═════ Texto de lectura

Lecciones que nunca olvidaré

Por José-Miguel Vila

lunes 20 de julio de 2015, 09:08h
Quienes hemos tenido la suerte -o la desgracia, según se mire- de nacer o vivir en un pueblo pequeño, tenemos más de un recuerdo vinculado a enclaves o a faenas relacionadas con la actividad de la agricultura. En las eras discurrían buena parte de esas actividades, sobre todo en verano, después de la siega del trigo y la cebada y en torno a ese espacio, entre mítico y cercano, se pierden algunos de nuestros más íntimos y lejanos recuerdos.

El verano pasado leí un artículo de Julio Llamazares relacionado con estos menesteres, que atrajo mi atención. En él el escritor hablaba del recuerdo que, con frecuencia, le refería su padre que, siendo todavía un niño (corrían los años 30 del siglo pasado) ayudaba a trillar en la era del abuelo de Julio, con la ferviente esperanza de que , al acabar la jornada, podría tener un placer de dioses: ni más ni menos que el de degustar una gaseosa. El refresco constituía toda una novedad en aquellos años y el emocionado niño, cuando tuvo en sus manos el refresco, quedó tan impresionado por su eclosión, sus burbujas y su movimiento interior, que se le cayó al suelo y se derramó todo el líquido.

══════════
═════ Registros extraídos

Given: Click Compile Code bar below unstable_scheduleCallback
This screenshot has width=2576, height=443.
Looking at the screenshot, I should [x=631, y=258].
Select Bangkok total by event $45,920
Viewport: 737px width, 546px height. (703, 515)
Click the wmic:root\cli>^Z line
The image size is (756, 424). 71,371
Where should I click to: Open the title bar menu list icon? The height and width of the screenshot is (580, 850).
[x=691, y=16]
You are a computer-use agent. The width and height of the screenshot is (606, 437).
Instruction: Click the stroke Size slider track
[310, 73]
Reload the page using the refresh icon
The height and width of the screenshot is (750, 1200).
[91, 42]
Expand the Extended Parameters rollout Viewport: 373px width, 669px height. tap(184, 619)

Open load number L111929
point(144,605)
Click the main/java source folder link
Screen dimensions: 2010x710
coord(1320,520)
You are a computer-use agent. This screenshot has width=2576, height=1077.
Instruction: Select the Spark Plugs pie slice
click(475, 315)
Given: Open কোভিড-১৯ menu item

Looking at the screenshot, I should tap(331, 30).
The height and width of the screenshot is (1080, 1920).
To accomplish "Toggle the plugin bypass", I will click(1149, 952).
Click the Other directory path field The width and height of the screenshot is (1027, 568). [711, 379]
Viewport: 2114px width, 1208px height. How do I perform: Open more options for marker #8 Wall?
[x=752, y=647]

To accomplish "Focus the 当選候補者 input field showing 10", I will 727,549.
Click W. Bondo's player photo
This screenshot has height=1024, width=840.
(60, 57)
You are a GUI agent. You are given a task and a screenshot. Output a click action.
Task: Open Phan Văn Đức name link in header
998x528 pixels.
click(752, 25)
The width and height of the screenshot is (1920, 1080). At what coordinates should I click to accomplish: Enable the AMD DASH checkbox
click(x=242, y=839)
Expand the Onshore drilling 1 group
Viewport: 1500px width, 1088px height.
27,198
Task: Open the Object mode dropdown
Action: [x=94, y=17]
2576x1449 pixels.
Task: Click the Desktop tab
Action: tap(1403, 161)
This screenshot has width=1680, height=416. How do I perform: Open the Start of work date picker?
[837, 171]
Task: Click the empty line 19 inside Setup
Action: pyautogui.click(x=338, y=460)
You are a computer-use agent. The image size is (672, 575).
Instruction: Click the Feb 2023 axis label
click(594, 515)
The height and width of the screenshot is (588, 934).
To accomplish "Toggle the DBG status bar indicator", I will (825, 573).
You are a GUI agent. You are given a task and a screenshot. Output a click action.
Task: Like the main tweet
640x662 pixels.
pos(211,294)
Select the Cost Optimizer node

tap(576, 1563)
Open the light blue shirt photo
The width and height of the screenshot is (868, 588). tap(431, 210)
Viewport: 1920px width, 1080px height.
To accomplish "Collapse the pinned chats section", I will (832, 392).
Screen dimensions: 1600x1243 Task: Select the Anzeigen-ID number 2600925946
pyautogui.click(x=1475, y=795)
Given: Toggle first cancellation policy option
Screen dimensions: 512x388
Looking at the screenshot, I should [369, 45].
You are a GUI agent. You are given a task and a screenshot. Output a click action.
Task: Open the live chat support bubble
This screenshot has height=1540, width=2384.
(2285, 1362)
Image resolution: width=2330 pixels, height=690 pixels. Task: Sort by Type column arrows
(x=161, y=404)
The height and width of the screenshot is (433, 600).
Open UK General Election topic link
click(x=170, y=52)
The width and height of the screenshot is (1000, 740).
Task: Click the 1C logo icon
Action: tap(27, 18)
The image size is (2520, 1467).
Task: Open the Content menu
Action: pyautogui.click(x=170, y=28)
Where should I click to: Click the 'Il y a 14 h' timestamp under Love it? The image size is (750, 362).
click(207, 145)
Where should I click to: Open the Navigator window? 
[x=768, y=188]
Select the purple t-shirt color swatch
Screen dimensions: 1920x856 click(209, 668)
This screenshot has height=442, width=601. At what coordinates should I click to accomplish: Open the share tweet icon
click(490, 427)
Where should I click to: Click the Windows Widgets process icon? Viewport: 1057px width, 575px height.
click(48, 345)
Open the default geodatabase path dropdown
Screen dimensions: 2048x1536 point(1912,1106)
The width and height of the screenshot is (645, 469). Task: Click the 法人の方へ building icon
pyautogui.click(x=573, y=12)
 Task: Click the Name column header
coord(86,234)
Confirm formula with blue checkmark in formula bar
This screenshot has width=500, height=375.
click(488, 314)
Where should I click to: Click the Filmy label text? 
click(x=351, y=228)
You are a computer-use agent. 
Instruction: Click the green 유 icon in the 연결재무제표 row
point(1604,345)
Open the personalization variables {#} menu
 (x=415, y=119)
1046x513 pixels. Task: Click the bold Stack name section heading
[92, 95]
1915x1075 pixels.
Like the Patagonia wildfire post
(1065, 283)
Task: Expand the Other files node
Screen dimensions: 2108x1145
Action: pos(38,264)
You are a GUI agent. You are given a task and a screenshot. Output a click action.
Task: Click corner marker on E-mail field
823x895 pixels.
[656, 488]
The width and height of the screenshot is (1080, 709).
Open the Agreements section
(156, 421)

══════════

* [Lista de tareas]
[1] Filtra el listado y copia cada línea que contenga la palabra "label", respetando las mayúsculas y minúsculas.
[2] Escribe la continuación del texto sobre los recuerdos de las eras del pueblo a partir de su última oración.

* [Respuestas finales]
[1]
Instruction: Click the Feb 2023 axis label
Where should I click to: Click the Filmy label text? 

[2]
Piedra filosofal

A mí, ese episodio, me hizo recordar otro muy personal, que ocurría en la década de los 60, cuando apenas si había cumplido los diez años. Lo propició el padre de un amigo, razón por la cual su encargo no despertó en mí la menor sospecha. Se trataba de transportar un par de piedras bien pesadas de una era a otra, con el peregrino objetivo de dárselas a otro paisano que las necesitaba hipotéticamente para ‘afilar las cuchillas de la trilla’. Uno, en su inocencia infantil, y aún mayor en cuestiones técnico-agrícolas de ese calado, llevó como pudo las piedras y, al llegar al punto de destino, ni siquiera obtuvo una gaseosa de premio, sino una sonrisa indulgente del agricultor que no le hizo ni puñetero caso a las piedras, ni al saco, ni al esforzado transportista.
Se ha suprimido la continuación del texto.